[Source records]
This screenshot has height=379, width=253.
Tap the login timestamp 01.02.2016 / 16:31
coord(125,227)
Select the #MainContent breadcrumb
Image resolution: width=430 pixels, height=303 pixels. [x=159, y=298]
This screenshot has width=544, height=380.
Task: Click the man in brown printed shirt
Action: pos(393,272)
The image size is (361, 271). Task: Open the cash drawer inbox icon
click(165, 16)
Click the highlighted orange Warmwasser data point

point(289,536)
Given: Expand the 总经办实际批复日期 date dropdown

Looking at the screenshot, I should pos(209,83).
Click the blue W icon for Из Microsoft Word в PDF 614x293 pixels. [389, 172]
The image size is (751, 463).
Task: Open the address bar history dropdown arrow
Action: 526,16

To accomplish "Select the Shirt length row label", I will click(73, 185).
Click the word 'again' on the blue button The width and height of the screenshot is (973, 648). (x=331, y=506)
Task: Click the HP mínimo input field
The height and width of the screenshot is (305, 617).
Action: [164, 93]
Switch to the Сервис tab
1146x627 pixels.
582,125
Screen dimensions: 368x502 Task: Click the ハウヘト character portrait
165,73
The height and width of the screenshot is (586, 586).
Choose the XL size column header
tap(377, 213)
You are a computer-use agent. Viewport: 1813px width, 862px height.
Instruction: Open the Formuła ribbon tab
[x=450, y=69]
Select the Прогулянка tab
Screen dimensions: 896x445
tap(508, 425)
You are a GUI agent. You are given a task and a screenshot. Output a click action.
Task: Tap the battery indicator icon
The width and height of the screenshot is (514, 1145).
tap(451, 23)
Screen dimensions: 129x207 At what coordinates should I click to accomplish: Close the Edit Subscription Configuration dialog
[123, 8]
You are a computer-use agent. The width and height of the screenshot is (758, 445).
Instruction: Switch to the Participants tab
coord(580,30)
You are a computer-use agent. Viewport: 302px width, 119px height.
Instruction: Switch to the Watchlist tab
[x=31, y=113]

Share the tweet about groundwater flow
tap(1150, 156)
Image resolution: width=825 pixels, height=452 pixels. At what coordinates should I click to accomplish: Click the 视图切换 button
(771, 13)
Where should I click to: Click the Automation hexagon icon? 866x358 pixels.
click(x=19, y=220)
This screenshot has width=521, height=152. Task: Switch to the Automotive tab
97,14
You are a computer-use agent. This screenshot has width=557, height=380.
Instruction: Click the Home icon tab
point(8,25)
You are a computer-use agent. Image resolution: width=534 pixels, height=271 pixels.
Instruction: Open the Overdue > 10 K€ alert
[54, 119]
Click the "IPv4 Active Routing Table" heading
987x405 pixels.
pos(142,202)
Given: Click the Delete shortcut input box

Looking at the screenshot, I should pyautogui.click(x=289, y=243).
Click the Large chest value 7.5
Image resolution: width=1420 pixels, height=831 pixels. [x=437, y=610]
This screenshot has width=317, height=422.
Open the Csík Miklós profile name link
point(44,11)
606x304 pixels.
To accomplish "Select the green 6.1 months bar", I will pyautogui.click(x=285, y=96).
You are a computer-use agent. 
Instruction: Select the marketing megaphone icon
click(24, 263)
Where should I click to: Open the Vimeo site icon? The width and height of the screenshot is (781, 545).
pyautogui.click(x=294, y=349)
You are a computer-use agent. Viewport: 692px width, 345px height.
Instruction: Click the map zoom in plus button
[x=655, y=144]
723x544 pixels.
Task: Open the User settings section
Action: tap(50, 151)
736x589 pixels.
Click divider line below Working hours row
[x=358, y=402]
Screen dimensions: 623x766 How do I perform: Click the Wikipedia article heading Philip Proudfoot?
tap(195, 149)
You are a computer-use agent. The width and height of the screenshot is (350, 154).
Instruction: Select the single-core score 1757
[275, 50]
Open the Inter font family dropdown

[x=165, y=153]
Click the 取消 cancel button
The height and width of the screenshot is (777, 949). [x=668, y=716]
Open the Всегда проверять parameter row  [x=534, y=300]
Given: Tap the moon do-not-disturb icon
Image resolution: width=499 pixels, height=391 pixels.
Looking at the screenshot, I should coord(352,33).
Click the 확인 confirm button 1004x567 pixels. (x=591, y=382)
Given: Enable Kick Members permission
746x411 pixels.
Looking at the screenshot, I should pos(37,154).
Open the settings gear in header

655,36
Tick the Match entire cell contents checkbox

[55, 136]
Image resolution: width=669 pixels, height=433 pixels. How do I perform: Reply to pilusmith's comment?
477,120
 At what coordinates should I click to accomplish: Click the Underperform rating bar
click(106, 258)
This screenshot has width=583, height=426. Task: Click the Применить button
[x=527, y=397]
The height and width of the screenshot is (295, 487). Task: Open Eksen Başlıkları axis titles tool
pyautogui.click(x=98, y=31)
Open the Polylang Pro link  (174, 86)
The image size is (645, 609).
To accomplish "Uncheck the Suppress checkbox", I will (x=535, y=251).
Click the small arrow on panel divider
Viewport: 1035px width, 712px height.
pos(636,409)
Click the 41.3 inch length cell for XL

• [DIRECTIONS FOR THIS TASK]
When answering, write out each of the lines above exactly as given.

• [THE ANSWER]
This screenshot has height=379, width=253.
Tap the login timestamp 01.02.2016 / 16:31
coord(125,227)
Select the #MainContent breadcrumb
Image resolution: width=430 pixels, height=303 pixels. [x=159, y=298]
This screenshot has width=544, height=380.
Task: Click the man in brown printed shirt
Action: pos(393,272)
The image size is (361, 271). Task: Open the cash drawer inbox icon
click(165, 16)
Click the highlighted orange Warmwasser data point

point(289,536)
Given: Expand the 总经办实际批复日期 date dropdown

Looking at the screenshot, I should pos(209,83).
Click the blue W icon for Из Microsoft Word в PDF 614x293 pixels. [389, 172]
The image size is (751, 463).
Task: Open the address bar history dropdown arrow
Action: 526,16

To accomplish "Select the Shirt length row label", I will click(73, 185).
Click the word 'again' on the blue button The width and height of the screenshot is (973, 648). (x=331, y=506)
Task: Click the HP mínimo input field
The height and width of the screenshot is (305, 617).
Action: [164, 93]
Switch to the Сервис tab
1146x627 pixels.
582,125
Screen dimensions: 368x502 Task: Click the ハウヘト character portrait
165,73
The height and width of the screenshot is (586, 586).
Choose the XL size column header
tap(377, 213)
You are a computer-use agent. Viewport: 1813px width, 862px height.
Instruction: Open the Formuła ribbon tab
[x=450, y=69]
Select the Прогулянка tab
Screen dimensions: 896x445
tap(508, 425)
You are a GUI agent. You are given a task and a screenshot. Output a click action.
Task: Tap the battery indicator icon
The width and height of the screenshot is (514, 1145).
tap(451, 23)
Screen dimensions: 129x207 At what coordinates should I click to accomplish: Close the Edit Subscription Configuration dialog
[123, 8]
You are a computer-use agent. The width and height of the screenshot is (758, 445).
Instruction: Switch to the Participants tab
coord(580,30)
You are a computer-use agent. Viewport: 302px width, 119px height.
Instruction: Switch to the Watchlist tab
[x=31, y=113]

Share the tweet about groundwater flow
tap(1150, 156)
Image resolution: width=825 pixels, height=452 pixels. At what coordinates should I click to accomplish: Click the 视图切换 button
(771, 13)
Where should I click to: Click the Automation hexagon icon? 866x358 pixels.
click(x=19, y=220)
This screenshot has width=521, height=152. Task: Switch to the Automotive tab
97,14
You are a computer-use agent. This screenshot has width=557, height=380.
Instruction: Click the Home icon tab
point(8,25)
You are a computer-use agent. Image resolution: width=534 pixels, height=271 pixels.
Instruction: Open the Overdue > 10 K€ alert
[54, 119]
Click the "IPv4 Active Routing Table" heading
987x405 pixels.
pos(142,202)
Given: Click the Delete shortcut input box

Looking at the screenshot, I should pyautogui.click(x=289, y=243).
Click the Large chest value 7.5
Image resolution: width=1420 pixels, height=831 pixels. [x=437, y=610]
This screenshot has width=317, height=422.
Open the Csík Miklós profile name link
point(44,11)
606x304 pixels.
To accomplish "Select the green 6.1 months bar", I will pyautogui.click(x=285, y=96).
You are a computer-use agent. 
Instruction: Select the marketing megaphone icon
click(24, 263)
Where should I click to: Open the Vimeo site icon? The width and height of the screenshot is (781, 545).
pyautogui.click(x=294, y=349)
You are a computer-use agent. Viewport: 692px width, 345px height.
Instruction: Click the map zoom in plus button
[x=655, y=144]
723x544 pixels.
Task: Open the User settings section
Action: tap(50, 151)
736x589 pixels.
Click divider line below Working hours row
[x=358, y=402]
Screen dimensions: 623x766 How do I perform: Click the Wikipedia article heading Philip Proudfoot?
tap(195, 149)
You are a computer-use agent. The width and height of the screenshot is (350, 154).
Instruction: Select the single-core score 1757
[275, 50]
Open the Inter font family dropdown

[x=165, y=153]
Click the 取消 cancel button
The height and width of the screenshot is (777, 949). [x=668, y=716]
Open the Всегда проверять parameter row  [x=534, y=300]
Given: Tap the moon do-not-disturb icon
Image resolution: width=499 pixels, height=391 pixels.
Looking at the screenshot, I should coord(352,33).
Click the 확인 confirm button 1004x567 pixels. (x=591, y=382)
Given: Enable Kick Members permission
746x411 pixels.
Looking at the screenshot, I should pos(37,154).
Open the settings gear in header

655,36
Tick the Match entire cell contents checkbox

[55, 136]
Image resolution: width=669 pixels, height=433 pixels. How do I perform: Reply to pilusmith's comment?
477,120
 At what coordinates should I click to accomplish: Click the Underperform rating bar
click(106, 258)
This screenshot has width=583, height=426. Task: Click the Применить button
[x=527, y=397]
The height and width of the screenshot is (295, 487). Task: Open Eksen Başlıkları axis titles tool
pyautogui.click(x=98, y=31)
Open the Polylang Pro link  (174, 86)
The image size is (645, 609).
To accomplish "Uncheck the Suppress checkbox", I will (x=535, y=251).
Click the small arrow on panel divider
Viewport: 1035px width, 712px height.
pos(636,409)
Click the 41.3 inch length cell for XL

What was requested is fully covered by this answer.